Further afield, sites in Utah, Idaho, and Wyoming opened a window into “deep time” that had been enshrouded in jargon for me. Southeastern Idaho provided beautiful Paleozoic horn corals (300 million years old); Utah’s Cambrian trilobites (500 million) were available in amazing abundance in the House Range; and Wyoming’s Green River Formation held the largest deposit of freshwater fish fossils in the world. The friendly manager of a private quarry there was excited to provide his partials in limey shale. Back home, with small dollar-store wood chisels, students themselves uncover the 50-million-year-old fish from these partials.

Only three years ago did I begin to look at all those years of hands-on curiosity, discovery, and sharing in a new light: as tinkering. It happened when a friend donated some discarded speakers to the workshop.

Every speaker has a magnet surrounding the copper windings of the voice coil. The magnet pushes and pulls on the coil as electrical oscillations cycle through from a radio or other sound source. In my first self-conscious act of tinkering, I pried away the magnet of a very small speaker, leaving the voice coil attached. Then I disconnected an old radio’s output wires from its own speaker and connected them to the isolated voice coil of the small speaker. While bringing either pole of the separated magnet back up to the coil, I was amazed to hear sound. At a good inch distant from the magnet, the coil and its attached speaker cone began to vibrate and transmit a radio station signal, with my favorite raucous norteña music, right to my ears.
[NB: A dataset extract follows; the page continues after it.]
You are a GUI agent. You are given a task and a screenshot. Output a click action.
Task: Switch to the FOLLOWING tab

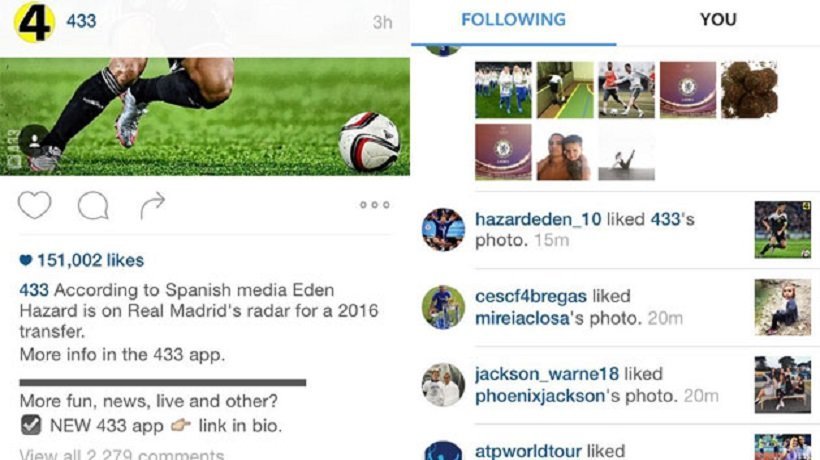514,20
We can read about Michael Faraday’s discovery of the electromagnetic force, or see James Clerk Maxwell’s elegant field equations setting out the variables and how they relate. But producing that force with one’s own hand is an incomparably deeper experience for body and soul. I want to bring that kind of experience to as many people as I can.

So today I’m still whacking away at all sizes and styles of speakers—and so are the children, parents, and teachers who visit Mission Science Workshop. We do every manner of take-it-apart, put-it-together, figure-it-out, do-it-yourself tinkering adventures. We may even be rescuing ourselves from the increasingly addictive and abstracted digital world.

Tim Wu has called it “the tyranny of convenience”—when we are so accustomed to having machines take care of everything that we’re in danger of losing any understanding of how and why things work as they do. When Ernest Rutherford was asked how it was that so many Nobel Prize winners had worked in his lab in Cambridge, he said, “We were just like children taking a watch apart to see how it worked.” Except, of course, their watch was the atom.

When I see kids with their computers, tablets, and cell phones, I fear they have little notion of why their movements are producing the desired results—that is, of the workings of the real three-dimensional world they’re part of. That understanding is important, not only to keep things working, but also for our very souls. Rachel Carson had the soul in mind when she said this: “If I had influence with the good fairy ... I should ask that her gift to each child in the world would be a sense of wonder so indestructible that it would last throughout life as an unfailing antidote against the boredom and disenchantments of later years, the sterile preoccupation with things that are artificial, the alienation from the sources of our strength.”

Tinkering is a powerful antidote.


Dan Sudran, AB’66, is the founder of San Francisco’s Mission Science Workshop.